**Task item**
Only an exact copy belongs in the answer: the line with "Task: Select the alsa-mixer.png speaker icon" and every line after it through the end of the records, pictures left out.

START Entries provided

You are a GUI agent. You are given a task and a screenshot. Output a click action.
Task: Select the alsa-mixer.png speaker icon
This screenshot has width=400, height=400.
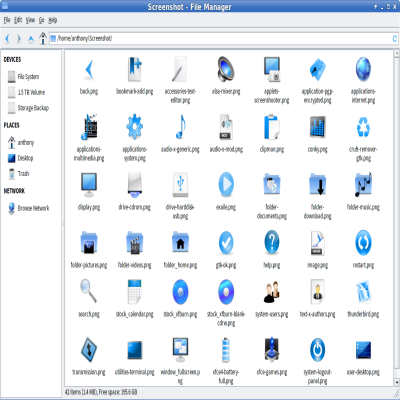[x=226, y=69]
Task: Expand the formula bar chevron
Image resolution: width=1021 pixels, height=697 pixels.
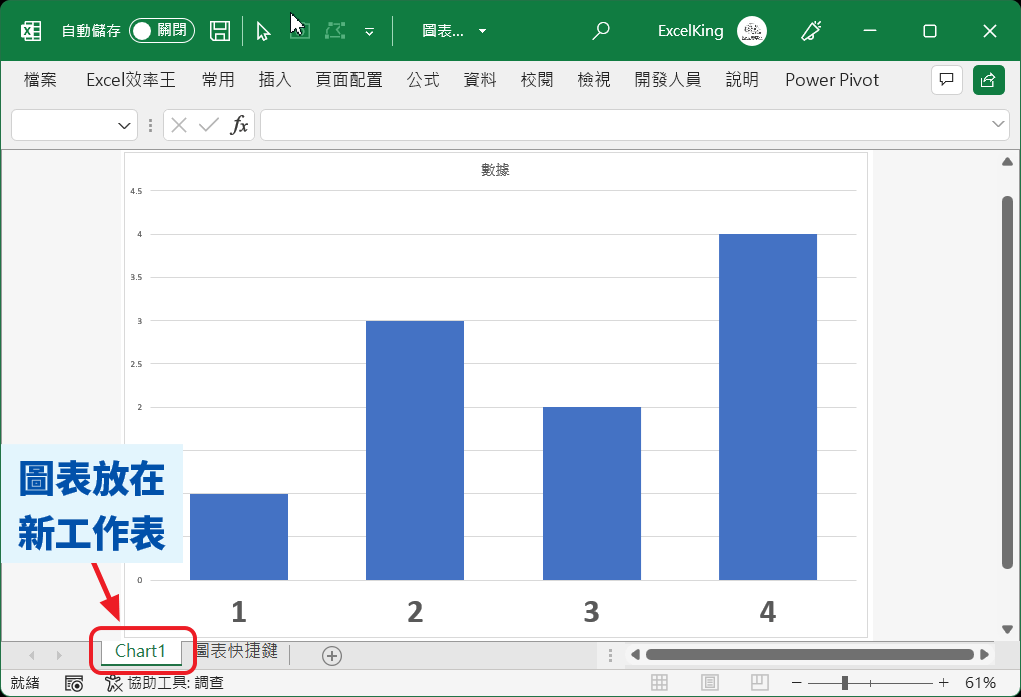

END Entries provided

**Task answer**
Task: Select the alsa-mixer.png speaker icon
This screenshot has width=400, height=400.
[x=226, y=69]
Task: Expand the formula bar chevron
Image resolution: width=1021 pixels, height=697 pixels.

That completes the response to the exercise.